# cpvc and pvc to a tankless



## 422 plumber (Jul 31, 2008)

This was done by a union pipefitter at a business his wife owns. We used to work at the same shop. I guess he never bothered to get a permit, and the village didn't make him get one. I noticed it when I used the bathroom.


----------



## plumberkc (Jun 23, 2011)

That's a faux finish. It's suppose to be like that. :yes:


----------



## Mississippiplum (Sep 30, 2011)

Well atleast he used primer, and plenty of it at that. That looks like an electric tankless also, probly bought from homy D or slowes.

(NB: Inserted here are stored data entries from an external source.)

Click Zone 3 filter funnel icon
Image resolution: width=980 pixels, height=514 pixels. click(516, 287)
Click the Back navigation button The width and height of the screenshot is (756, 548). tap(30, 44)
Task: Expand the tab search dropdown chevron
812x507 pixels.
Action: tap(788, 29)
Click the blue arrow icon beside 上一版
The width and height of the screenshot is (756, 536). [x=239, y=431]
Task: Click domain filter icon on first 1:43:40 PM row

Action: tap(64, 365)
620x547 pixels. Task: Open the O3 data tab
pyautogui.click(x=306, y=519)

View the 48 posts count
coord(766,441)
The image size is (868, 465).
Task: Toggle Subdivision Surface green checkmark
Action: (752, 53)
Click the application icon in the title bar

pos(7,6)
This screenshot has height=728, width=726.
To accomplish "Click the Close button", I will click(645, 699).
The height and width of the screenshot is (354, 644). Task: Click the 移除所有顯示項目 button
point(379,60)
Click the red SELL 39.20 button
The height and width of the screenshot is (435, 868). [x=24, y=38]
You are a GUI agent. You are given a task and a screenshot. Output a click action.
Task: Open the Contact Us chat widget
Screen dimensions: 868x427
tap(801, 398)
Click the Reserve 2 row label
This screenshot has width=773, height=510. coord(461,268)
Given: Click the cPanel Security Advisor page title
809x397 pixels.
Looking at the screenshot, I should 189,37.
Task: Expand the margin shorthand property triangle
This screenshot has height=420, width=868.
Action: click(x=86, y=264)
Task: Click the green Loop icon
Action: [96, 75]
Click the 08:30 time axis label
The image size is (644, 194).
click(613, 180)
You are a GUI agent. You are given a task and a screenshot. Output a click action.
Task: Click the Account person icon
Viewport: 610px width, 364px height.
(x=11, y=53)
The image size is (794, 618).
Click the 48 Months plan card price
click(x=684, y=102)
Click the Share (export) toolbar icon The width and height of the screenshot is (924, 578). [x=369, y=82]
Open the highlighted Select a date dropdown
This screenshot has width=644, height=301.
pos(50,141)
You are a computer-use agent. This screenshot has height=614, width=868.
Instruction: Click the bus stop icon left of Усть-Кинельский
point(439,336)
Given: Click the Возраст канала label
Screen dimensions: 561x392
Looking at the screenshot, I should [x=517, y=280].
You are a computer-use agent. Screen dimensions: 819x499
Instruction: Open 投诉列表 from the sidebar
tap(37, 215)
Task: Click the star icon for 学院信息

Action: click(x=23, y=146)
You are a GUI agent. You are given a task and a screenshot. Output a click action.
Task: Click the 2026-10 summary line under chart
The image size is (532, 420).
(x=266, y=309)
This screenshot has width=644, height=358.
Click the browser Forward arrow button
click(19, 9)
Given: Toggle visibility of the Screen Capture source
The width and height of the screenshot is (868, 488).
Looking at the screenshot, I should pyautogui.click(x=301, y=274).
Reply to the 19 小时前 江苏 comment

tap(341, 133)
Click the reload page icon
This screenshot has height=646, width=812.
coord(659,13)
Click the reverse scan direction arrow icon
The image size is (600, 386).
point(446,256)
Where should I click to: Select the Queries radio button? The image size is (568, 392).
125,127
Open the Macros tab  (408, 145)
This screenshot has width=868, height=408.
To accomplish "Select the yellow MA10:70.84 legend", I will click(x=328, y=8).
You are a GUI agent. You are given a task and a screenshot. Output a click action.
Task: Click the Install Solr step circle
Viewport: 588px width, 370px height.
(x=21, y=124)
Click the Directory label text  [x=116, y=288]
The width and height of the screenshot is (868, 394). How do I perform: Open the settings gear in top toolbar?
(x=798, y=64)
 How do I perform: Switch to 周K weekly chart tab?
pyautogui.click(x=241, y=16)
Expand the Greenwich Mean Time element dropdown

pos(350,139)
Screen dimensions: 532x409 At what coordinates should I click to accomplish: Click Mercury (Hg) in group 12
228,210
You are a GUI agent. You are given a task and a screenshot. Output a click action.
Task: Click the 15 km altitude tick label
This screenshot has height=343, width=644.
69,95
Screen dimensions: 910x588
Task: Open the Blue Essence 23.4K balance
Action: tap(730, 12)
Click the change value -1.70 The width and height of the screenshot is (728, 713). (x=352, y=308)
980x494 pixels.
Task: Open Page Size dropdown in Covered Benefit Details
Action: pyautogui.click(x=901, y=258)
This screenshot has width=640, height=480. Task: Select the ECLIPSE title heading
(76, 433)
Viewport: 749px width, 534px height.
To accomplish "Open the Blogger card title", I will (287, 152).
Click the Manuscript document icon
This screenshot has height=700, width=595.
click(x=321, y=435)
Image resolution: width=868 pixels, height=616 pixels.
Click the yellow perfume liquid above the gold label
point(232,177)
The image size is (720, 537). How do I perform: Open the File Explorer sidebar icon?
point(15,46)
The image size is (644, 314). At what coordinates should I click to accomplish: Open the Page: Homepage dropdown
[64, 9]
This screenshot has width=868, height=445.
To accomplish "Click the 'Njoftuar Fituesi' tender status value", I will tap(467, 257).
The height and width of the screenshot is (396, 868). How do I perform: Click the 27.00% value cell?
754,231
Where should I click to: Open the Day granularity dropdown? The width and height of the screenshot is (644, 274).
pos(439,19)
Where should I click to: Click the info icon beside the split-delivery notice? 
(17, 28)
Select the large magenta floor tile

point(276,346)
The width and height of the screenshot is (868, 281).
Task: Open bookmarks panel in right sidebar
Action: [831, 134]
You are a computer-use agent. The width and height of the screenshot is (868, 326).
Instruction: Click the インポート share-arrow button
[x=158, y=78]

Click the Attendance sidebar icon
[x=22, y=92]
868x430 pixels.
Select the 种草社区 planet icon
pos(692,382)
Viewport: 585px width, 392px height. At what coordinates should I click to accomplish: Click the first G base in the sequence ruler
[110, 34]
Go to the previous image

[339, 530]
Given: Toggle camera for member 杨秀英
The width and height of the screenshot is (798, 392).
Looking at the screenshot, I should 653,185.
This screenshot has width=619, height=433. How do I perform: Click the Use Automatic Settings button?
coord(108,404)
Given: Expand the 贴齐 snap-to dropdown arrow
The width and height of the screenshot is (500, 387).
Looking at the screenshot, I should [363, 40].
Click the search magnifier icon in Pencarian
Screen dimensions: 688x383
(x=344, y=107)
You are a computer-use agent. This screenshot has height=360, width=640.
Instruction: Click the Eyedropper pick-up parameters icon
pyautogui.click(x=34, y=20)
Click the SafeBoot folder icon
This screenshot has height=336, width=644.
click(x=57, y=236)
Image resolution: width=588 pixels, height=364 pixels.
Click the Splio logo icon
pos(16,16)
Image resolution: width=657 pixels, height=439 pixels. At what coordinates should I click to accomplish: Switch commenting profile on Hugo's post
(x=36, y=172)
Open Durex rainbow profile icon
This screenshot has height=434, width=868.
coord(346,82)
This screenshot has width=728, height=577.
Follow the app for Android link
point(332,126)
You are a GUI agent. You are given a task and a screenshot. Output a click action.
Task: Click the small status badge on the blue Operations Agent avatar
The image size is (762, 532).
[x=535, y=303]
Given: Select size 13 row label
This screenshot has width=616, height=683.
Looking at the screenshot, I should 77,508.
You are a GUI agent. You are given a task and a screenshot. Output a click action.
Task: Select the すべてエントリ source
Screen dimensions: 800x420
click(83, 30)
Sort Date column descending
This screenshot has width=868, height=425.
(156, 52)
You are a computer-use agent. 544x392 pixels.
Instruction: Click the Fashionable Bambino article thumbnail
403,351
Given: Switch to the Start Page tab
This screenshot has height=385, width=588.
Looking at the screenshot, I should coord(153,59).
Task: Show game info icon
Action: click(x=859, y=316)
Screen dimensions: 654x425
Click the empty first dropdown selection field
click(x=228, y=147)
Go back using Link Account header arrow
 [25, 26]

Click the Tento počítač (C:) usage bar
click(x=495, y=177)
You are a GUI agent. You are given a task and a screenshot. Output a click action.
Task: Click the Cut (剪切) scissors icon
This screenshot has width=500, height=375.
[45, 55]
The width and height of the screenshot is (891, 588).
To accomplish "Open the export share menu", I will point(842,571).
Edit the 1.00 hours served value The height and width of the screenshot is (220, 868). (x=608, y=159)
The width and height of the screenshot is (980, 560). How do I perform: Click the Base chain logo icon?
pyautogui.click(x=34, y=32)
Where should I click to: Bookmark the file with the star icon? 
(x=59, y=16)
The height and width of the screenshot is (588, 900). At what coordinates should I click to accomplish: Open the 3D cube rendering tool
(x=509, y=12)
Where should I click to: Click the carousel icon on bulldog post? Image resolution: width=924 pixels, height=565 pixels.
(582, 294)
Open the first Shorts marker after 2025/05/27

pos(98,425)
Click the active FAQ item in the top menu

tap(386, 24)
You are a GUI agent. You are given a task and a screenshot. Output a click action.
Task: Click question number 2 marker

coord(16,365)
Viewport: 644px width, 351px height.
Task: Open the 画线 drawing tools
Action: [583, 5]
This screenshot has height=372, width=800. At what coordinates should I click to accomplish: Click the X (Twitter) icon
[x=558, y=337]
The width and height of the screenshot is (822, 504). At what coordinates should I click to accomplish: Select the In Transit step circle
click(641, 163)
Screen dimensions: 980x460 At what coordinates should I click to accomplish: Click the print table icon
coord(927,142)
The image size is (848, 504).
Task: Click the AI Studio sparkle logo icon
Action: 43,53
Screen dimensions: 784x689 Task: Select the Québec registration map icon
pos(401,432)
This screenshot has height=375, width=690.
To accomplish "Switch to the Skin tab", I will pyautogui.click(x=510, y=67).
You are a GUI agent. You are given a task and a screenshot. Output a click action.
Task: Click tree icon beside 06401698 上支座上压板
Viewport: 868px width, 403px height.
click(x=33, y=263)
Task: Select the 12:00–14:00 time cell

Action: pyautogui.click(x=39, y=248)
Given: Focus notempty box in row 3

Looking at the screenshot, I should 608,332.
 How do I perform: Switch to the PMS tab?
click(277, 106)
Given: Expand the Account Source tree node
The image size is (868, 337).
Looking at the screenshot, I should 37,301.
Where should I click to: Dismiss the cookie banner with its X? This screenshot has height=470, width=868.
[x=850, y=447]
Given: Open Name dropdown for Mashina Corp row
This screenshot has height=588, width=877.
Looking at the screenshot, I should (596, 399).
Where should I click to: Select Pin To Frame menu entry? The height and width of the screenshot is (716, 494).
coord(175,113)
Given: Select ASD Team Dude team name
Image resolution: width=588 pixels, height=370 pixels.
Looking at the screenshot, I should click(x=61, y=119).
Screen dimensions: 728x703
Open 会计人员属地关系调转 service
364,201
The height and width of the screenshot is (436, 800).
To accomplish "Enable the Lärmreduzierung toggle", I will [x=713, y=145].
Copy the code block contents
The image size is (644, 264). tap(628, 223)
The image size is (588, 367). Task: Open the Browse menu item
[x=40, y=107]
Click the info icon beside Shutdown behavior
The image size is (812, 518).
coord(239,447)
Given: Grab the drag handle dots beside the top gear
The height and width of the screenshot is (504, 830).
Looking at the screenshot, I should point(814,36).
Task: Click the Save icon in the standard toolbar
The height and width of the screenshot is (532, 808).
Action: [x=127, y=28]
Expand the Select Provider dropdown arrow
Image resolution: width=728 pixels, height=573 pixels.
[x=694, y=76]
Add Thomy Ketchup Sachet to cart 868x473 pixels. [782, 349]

sent from the jobsite porta-potty


----------



## 422 plumber (Jul 31, 2008)

at least he used the orange cpvc cement on the cpvc.


----------



## Qball415 (Nov 20, 2010)

That's why "fitters" can't be Plumbers.


----------



## ibeplumber (Sep 20, 2011)

Pride!


----------



## cityplumbing (Jun 12, 2010)

Maybe he was trying to be artistic with his primer..


----------



## easttexasplumb (Oct 13, 2010)

He knew we would not like flex lines, so he hard piped it.


----------



## AWWGH (May 2, 2011)

Someone should tell him you only need primer on the inside of fittings.


----------



## Airgap (Dec 18, 2008)

I bet there was some "dry fitting" going on there....


----------



## cityplumbing (Jun 12, 2010)

Looks like clear glue on that CPVC I'm not seeing orange or gold.


----------



## 422 plumber (Jul 31, 2008)

cityplumbing said:


> Looks like clear glue on that CPVC I'm not seeing orange or gold.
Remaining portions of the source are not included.